### PAGE EXCERPT:
☆ ☆ ☆ ☆ ☆ ☆ ☆
Taly Kogon and her son Leo, 10, listen to speakers during an interfaith vigil against anti-semitism and hate at the Holocaust Memorial in Miami Beach, Fla.

Wilfredo Lee/AP

For months prior to the recent shooting at the synagogue in Pittsburgh, suspected gunman Robert Bowers spewed venomous bigotry, hatred and conspiracies online, especially against Jews and immigrants. During the Oct. 27 attack, according to a federal indictment, he said he wanted “to kill Jews.”

In all, he’s charged with 44 counts — including hate crimes — for the murder of 11 people and wounding of six others at the Tree of Life Congregation synagogue.

The attack follows a spike in anti-Semitic incidents, concerns about the rise in domestic extremism, and calls for politicians to rethink their anti-immigrant rhetoric.

We wanted to know what programs, if any, are effective in getting violent and violence-prone far right extremists in America to cast aside their racist beliefs and abandon their hate-filled ways.

Here are five key takeaways:

One: Neglected, minimized, and underfunded

Creating and expanding effective programs to get home-grown far right racists to find the off-ramp to hate is, overall, an under-studied, under-funded and neglected area.

We haven’t wanted to acknowledge that we have a problem with violent right wing extremism in this kind of domestic terrorism,” says sociologist Pete Simi of Chapman University, who has researched and consulted on violent white nationalists and other hate groups for more than two decades.

White supremacy is really a problem throughout the United States,” he says. “It doesn’t know any geographic boundaries. It’s not isolated to either urban or rural or suburban — it cuts across all.”

But it’s a problem and topic that America has “tended to hide or minimize,” he adds.

That willful denial, Simi says, has left many non-profits, social workers and police and other interventionists largely flying blind.

“There really haven’t been much resources, attention, time, energy devoted to developing efforts to counter that form of violent extremism.”

In fact, the Trump administration in 2017 rescinded funding that targeted domestic extremism.

The administration, instead, has focused almost exclusively on threats from Islamist extremists and what it sees as the security and social menace of undocumented immigrants including, again, whipping up anti-immigrant sentiment ahead of the mid-term elections.

Two: There’s no consensus on what really works

The research done, so far, shows that adherence to white supremacist beliefs can be addictive. Some who try to leave can “relapse” and return to the hate fold.

But Simi says, “we’re really very much in the early days.”

And there is no consensus yet on what works best over the long haul.

Academically, there’s been more attention and research on interventions with American gang members or would-be Jihadists.

And while there is some crossover, far-right hate comes with ideological baggage often absent in gangs and is different than the religion-infused Jihadist belief system.

Three: Best practices are costly and labor-intensive

Can racist radicals and home-grown rightwing violent extremists successfully be rehabilitated and reenter civil society?

“The answer to that question is absolutely ‘yes,'” Simi says.

The groups with the best approach, he says, seem to be those who partner with a broad section of civil society — educators, social workers, health care and police — to tackle the full range of problems someone swept up into an extremist world might face.

They may need additional schooling or employment training, he says or “maybe they have some housing needs, maybe they have some unmet mental health needs,” such as past trauma or substance use problems.

It’s a more holistic approach that, in the end, he says is far more effective and less costly than prison and packing more people into the already overcrowded U.S. criminal justice system.
☆ ☆ ☆ ☆ ☆ ☆ ☆
### Interface element records:
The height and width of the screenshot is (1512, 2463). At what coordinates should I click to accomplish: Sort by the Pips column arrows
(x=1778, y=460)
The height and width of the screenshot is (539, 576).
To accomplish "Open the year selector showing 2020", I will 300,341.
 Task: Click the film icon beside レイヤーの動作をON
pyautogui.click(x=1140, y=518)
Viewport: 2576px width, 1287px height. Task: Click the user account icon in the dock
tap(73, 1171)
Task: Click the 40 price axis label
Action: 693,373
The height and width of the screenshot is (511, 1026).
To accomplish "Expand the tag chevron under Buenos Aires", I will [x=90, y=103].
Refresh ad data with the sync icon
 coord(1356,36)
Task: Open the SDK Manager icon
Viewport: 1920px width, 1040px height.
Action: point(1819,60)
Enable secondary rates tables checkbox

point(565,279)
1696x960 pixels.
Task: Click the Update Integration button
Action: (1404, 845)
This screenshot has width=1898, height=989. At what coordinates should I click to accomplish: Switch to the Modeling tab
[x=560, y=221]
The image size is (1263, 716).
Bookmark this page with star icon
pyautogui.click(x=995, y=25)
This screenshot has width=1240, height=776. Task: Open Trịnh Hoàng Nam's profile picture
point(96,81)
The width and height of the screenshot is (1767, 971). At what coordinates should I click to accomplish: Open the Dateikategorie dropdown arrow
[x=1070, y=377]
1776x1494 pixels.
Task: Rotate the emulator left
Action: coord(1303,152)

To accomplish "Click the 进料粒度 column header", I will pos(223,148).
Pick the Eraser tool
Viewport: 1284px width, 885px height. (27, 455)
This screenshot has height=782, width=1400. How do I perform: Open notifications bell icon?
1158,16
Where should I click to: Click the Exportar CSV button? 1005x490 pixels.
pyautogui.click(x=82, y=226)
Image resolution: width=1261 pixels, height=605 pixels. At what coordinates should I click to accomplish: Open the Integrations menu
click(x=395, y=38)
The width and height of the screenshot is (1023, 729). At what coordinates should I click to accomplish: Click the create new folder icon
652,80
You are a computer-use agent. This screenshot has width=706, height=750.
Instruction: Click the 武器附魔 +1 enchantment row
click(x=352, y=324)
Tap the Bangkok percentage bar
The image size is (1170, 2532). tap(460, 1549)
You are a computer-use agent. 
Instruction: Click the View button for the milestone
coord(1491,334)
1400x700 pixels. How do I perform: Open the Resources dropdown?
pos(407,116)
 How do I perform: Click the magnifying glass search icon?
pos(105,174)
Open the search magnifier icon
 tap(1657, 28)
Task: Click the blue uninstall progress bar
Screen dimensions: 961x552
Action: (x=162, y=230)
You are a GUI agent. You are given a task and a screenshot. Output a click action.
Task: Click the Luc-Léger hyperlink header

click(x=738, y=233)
☆ ☆ ☆ ☆ ☆ ☆ ☆
### PROBLEMS:
(a) Decide whether each statement agrees with the article on far-right extremism, answering yes or no and quoting the deciding words from the article: (i) The suspected gunman is charged with 44 counts. (ii) There is now consensus on what works best over the long haul. (iii) Simi says the holistic approach costs more than prison.
(b) Carry the article on far-right extremism forward from its final sentence, keeping its tone and layout.

### EXERCISE ANSWERS:
(a)
(i) Yes: "In all, he’s charged with 44 counts"
(ii) No: "And there is no consensus yet on what works best over the long haul."
(iii) No: "far more effective and less costly than prison"

(b)
But that “wrap-around services” model is also labor intensive, expensive and hard to coordinate.

It’s also severely hampered, Simi says, by America’s woefully inadequate drug treatment and mental health care systems.

“A big, big problem that we face as a society is abdicating our responsibility in terms of providing this kind of social support and social safety net for individuals that suffer from mental health,” as well as drug problems, he says.

Four: Life after hate

Tony McAleer knows the mindset of the suspected synagogue gunman.

A former member of the White Aryan Resistance (WAR) and other hate groups, he once echoed the type of racist invective Bowers spewed online; the kind that sees a cabal of malevolent Jews running the world by proxy through banks, Hollywood, corporations and the media.

And McAleer knows how savvy racist recruiters can be. He was one of them.

“I was a Holocaust denier. I ran a computer operated voice-mail system that was primarily anti-Semitic,” he says.

He eventually renounced his bigotry and helped co-found the nonprofit Life After Hate, one of just a handful of groups working to help right wing extremists find an off-ramp. It also was among those that lost funding — a $400,000 Obama-era federal grant — when the Trump administration changed focus.

In McAleer’s experience, adherence to racist beliefs — whether as part of a group or as a lone wolf like the suspected synagogue gunman — is more often sparked by a flawed search for identity and purpose than by a deeply held belief.

The group doesn’t attack people’s ideology verbally. He calls that approach, “the wrong strategy. Because it’s about identity.”

The best method, he believes, is simply listening and trying to reconnect to the person’s buried humanity.

McAleer says he tries to get at what’s motivating the hate, to find out why people are really so angry and upset to begin with, and start the dialogue from there.

You condemn the ideology and the actions, he says, but not the human being.

“I think of them as lost. Somewhere along the line they find themselves in this place,” says McAleer, “and I can tell you being in that place is not a fun place to be. When you surround yourself with angry and negative people I guarantee you your life is not firing on all cylinders.”

He says that’s the way he felt. “I was just so disconnected from my heart.”

The birth of his children and compassion from a Jewish man, he says, helped leave that life and to reconnect with his own humanity and that of others.

People often have never met the people that they purport to hate, he says.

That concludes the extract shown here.